With Eisen, I returned to the teahouses. We drank and shouted and made rude jokes. The courtesans came and went, their soft hands wafting like smoke. The censors were dogging our tracks, making every kind of legitimate picture a crime. The men painted
shunga
for private customers. Eisen said, “Why don’t you do it too? Hokusai used to be one of the best.”

The sake drinkers laughed. “How could she paint them? She is a woman like a man. What she knows about love and sex would only fill a walnut shell.”

I smiled in what I hoped was a mysterious way.

“She has an imagination, doesn’t she?” said Eisen, pushed to defend me.

“That’s more than you could ever expect from any woman.”

I inclined my head to the side, on that sharp angle that could mean anything. But on the way home I was dejected.

It was Eisen who encouraged me. “They think you’re a manly woman? Who better to illustrate a book of laughing pictures? You know both sides.”

T
HE NEXT DAY
he came to get me as soon as night began to fall. We went to the market that had sprung up on the grounds of the Asakusa temple. We sat under a wooden awning at a little restaurant that sold
nara
tea. This was tea poured over rice, a proper meal. The sake was not good, but it was cheap. Eisen seemed nervous. The serving girl knelt beside him with another serving of sake.

“Should you wish to undertake the
shunga,
I believe I can help you with your research,” he said.

It was a proposition. When we rose, Eisen rocked back on his heels and reached for my elbow.

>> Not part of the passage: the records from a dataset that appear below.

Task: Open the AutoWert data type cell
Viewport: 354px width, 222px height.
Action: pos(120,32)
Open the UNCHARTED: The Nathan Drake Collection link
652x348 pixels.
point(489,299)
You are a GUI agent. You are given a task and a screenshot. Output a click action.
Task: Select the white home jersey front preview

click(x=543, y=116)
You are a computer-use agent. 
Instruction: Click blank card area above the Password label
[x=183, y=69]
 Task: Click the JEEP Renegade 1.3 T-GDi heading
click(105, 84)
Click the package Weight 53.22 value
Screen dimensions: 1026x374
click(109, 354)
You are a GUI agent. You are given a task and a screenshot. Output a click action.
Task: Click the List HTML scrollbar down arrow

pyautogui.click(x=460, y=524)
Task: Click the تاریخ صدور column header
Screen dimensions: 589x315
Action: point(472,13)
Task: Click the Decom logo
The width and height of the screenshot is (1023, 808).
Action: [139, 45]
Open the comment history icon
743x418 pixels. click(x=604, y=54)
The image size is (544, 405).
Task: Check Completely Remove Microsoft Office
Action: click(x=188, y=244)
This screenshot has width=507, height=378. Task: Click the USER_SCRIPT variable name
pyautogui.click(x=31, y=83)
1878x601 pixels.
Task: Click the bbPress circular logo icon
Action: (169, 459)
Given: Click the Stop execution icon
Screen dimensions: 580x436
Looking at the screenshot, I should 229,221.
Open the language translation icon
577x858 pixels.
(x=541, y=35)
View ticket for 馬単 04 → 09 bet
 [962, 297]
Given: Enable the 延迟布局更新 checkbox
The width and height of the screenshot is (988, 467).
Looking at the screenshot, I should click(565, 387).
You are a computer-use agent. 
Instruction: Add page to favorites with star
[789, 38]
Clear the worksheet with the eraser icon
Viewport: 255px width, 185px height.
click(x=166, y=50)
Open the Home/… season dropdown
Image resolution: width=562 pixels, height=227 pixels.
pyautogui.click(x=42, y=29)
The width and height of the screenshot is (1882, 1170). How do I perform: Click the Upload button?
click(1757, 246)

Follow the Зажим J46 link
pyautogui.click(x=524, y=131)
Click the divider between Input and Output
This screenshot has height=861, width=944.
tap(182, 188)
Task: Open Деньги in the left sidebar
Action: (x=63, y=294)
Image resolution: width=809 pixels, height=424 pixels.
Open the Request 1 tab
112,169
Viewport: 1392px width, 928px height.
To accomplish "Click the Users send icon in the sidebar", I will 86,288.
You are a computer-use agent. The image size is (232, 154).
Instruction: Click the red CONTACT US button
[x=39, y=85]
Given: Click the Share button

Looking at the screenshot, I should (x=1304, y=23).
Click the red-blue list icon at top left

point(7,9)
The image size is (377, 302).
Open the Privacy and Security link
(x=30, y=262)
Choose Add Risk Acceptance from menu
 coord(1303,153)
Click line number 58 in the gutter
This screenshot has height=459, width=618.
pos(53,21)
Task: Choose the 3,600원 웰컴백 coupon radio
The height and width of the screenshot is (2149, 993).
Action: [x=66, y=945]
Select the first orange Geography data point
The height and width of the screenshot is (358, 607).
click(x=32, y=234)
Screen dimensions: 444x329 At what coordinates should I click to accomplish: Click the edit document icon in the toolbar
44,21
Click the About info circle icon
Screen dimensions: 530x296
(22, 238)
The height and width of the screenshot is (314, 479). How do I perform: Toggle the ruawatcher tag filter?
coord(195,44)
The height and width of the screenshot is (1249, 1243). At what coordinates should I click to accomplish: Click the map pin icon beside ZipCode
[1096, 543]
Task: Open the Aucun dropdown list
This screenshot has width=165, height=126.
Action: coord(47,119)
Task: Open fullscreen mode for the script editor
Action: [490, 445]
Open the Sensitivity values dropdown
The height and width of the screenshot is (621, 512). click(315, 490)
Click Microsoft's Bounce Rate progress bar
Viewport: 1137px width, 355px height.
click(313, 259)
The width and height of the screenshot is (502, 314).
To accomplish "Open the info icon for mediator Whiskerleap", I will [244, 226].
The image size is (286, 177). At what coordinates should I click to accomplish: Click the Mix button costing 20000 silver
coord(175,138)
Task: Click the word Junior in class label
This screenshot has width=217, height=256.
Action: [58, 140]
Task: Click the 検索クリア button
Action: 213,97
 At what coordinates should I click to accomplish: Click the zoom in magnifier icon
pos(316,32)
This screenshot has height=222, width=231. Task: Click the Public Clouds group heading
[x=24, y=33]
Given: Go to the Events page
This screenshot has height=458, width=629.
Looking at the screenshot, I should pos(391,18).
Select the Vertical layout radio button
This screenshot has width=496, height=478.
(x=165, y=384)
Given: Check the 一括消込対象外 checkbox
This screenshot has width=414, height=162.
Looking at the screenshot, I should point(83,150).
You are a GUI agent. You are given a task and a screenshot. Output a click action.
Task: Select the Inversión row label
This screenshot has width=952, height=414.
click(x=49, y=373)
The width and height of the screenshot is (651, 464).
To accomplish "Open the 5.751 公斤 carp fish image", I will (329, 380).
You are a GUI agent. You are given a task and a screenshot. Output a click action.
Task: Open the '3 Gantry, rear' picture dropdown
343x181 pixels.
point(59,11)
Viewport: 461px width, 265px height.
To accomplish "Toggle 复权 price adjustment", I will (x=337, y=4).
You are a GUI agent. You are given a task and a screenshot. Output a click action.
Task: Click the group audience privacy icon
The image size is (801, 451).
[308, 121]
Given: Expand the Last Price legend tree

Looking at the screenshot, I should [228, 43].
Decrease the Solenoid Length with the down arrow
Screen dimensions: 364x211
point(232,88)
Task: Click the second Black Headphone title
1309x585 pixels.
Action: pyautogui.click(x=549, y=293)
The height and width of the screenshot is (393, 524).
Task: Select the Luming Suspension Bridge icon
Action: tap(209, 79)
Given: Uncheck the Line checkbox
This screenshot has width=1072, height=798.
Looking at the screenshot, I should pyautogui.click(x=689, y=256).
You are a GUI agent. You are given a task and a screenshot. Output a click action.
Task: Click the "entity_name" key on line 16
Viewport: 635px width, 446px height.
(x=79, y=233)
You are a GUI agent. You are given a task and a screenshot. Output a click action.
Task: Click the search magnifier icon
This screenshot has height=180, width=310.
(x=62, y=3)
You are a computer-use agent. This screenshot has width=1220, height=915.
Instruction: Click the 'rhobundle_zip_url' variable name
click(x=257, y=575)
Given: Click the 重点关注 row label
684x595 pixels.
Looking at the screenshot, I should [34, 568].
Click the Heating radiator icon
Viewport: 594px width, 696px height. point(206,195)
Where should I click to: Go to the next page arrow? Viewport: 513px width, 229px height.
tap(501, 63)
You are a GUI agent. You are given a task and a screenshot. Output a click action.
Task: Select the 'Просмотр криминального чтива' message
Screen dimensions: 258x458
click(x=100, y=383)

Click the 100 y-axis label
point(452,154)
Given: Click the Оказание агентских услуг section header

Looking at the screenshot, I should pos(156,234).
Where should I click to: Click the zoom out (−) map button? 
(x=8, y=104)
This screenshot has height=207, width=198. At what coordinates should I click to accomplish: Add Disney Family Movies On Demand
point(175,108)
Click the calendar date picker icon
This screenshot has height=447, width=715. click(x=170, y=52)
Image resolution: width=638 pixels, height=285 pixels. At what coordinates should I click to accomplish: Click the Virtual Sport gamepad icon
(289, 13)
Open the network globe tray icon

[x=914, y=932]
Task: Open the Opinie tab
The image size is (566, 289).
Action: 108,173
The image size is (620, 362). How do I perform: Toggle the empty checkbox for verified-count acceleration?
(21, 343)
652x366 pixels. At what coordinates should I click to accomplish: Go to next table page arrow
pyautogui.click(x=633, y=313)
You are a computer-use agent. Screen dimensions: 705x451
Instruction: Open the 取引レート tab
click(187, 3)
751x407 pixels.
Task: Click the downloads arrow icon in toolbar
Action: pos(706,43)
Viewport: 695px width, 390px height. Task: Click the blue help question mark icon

“Come,” he said. “We’ll go to my room.”

We hastened, wordlessly, down through the covered stalls, barely nodding to the other artists we passed along the way. What could we say if they asked us where we were going?

“You are so serious,” I said.

He was poking his hearth to get a flame up. His rooms were more elegant than mine. I stood, still wrapped in my cloak, which I had also put over my head and ears.

“Ei!” he said. “What do you do to me? You are not beautiful. You are not what a woman should be. You are not helping now to stoke my fires. . . . But I want you nonetheless.”

“I’ve heard it all before,” I said. “Until you get to the part about wanting me.”

He gave up with the hearth and turned away. Behind his back, a small orange flame jumped.

“It is the triumph of the intelligence over the merely carnal,” he said. “Was your husband your first? Or do I have some early deflowerer to match?”

“You do.”

He guessed. “Sanba? He was the age of your father, wasn’t he? Well, I am much younger.” He laughed at himself then.

The room was growing warmer.

He came to me and opened my kimono with his hands. He found my undergarment and loosened it. His fingers went down my belly. It was round and solid.

I put one hand behind his neck. He began to bow, his spine curling under my fingers. His mouth, his eyes, and then the top of his head brushed my lips. I pulled the kimono loose from my shoulders and pressed his head to one side. My nipple was standing.

“Where did you learn to do that?” he said.

“I didn’t learn it. It came with desire.”

His head moved over to the other one. “Same thing?”

My kimono settled halfway down my arms and chest, as it was tied around my waist. I had been initiated when I was barely older than a child. But that girl had died with Sanba. Now I was a woman.

He turned me to the back. His hands moved over my shoulders and down my spine, feeling each protruding knob of my backbone. My skin rose to his touch.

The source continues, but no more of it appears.